Gerson Marques | gerson-marques@uol.com.br
Você pode até dizer que nunca foi fã de Michael Jackson, entendo, mas nunca vai poder dizer que ficou imune a este furacão, que nunca viu a luz deste cometa, que nunca se pegou batendo o pé ao ritmo de uma dance-music ou de queixo caído com os passos mágicos de quem anda sem sair do lugar.
Antes havia a música, a dança e a TV. Depois tudo isso, passou a se chamar videoclip. Antes havia a música negra e a música branca, depois só havia a World Music.
Antes o cantor era um artista. Depois dele o artista tornou-se um andrógeno, não existia limite para esse gênio, o único limite chegou dia destes quando o relógio marcava uma e meia da tarde em uma mansão da Califórnia. Michael se foi. Será? Será que Michael se foi?
Ontem tinha mais estrelas no céu que hoje, mas o céu continua lindo como ontem e assim será amanhã com uma estrela a menos.
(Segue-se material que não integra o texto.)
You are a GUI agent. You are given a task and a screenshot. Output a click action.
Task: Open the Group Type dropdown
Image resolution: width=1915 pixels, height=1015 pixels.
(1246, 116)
A estrela chamada Michael não tinha gênero. Era impossível classificá-lo, estava em um patamar diferente, algo assim como um deus do tipo Netuno, Afrodite, Iemanjá, John Lennon, Gandhi, Chaplin, Einstein entre outros poucos, pouquíssimos é verdade. Era um destes que nunca existiu e nunca existirão dois iguais.
Se você nunca dançou ao som de Ben de rostinho colado ouvindo a voz feminina de um garoto de onze anos, ou nunca se estrebuchou em uma discoteca ao som de Thriller, nem mesmo se emocionou com a belíssima We are the world em favor dos povos da África e não entendeu a fortíssima mensagem ante-racista na super canção Black and White, me perdoe,mas você não viveu nos últimos trinta anos, tente viver, ainda dá tempo.
Não se pergunte por que a morte leva os gênios tão cedo. Não existe resposta para isso. Para as estrelas, morrer é apagar a luz. Para nós, é ver tudo um pouco mais escuro.
Michael morreu criança ao cinquenta anos, mas ainda uma criança a criança da terra do nunca de Never Land, a eterna criança que sempre será a voz dos Jackson Five.
Não tente entender Michael, impossível. Mas saiba que ele foi o primeiro artista importante de sua época a atravessar o Atlântico para abraçar Nelson Mandela pouco depois que ele saiu da prisão. E isso foi muito, muito importante para o fim do apartheid.
Saiba também que grande parte de sua imensa fortuna, a fortuna financeira é claro, foi gasta em doações permanentes para trinta e nove instituições de várias partes do mundo que se dedicam às crianças com câncer, à pesquisas contra a AIDS, ao combate à fome e à desmontagem de minas terrestre.
Michael foi um soco no estômago da direita racista americana, uma mosca na sopa dos preconceituosos, um tapa na cara dos que não sonham nem tem fantasias, um turbilhão que virou de cabeça para baixo a moral burguesa e colocou luz na escuridão do mundo triste dos anos oitenta, imerso na guerra fria.
Michael dançou em cima do caixão dos hipócritas e dos cínicos e eles nunca o perdoaram, tentaram de todo jeito vinculá-lo à pedofilia, ao excentrismo e à sordidez. Nunca conseguiram.
Daqui a mil anos, quando contarem a história do Século Vinte, Michael estará lá, dançando, cantando, dançando… Para pessoas assim, a palavra morte é só palavra. Não tem o menor significado.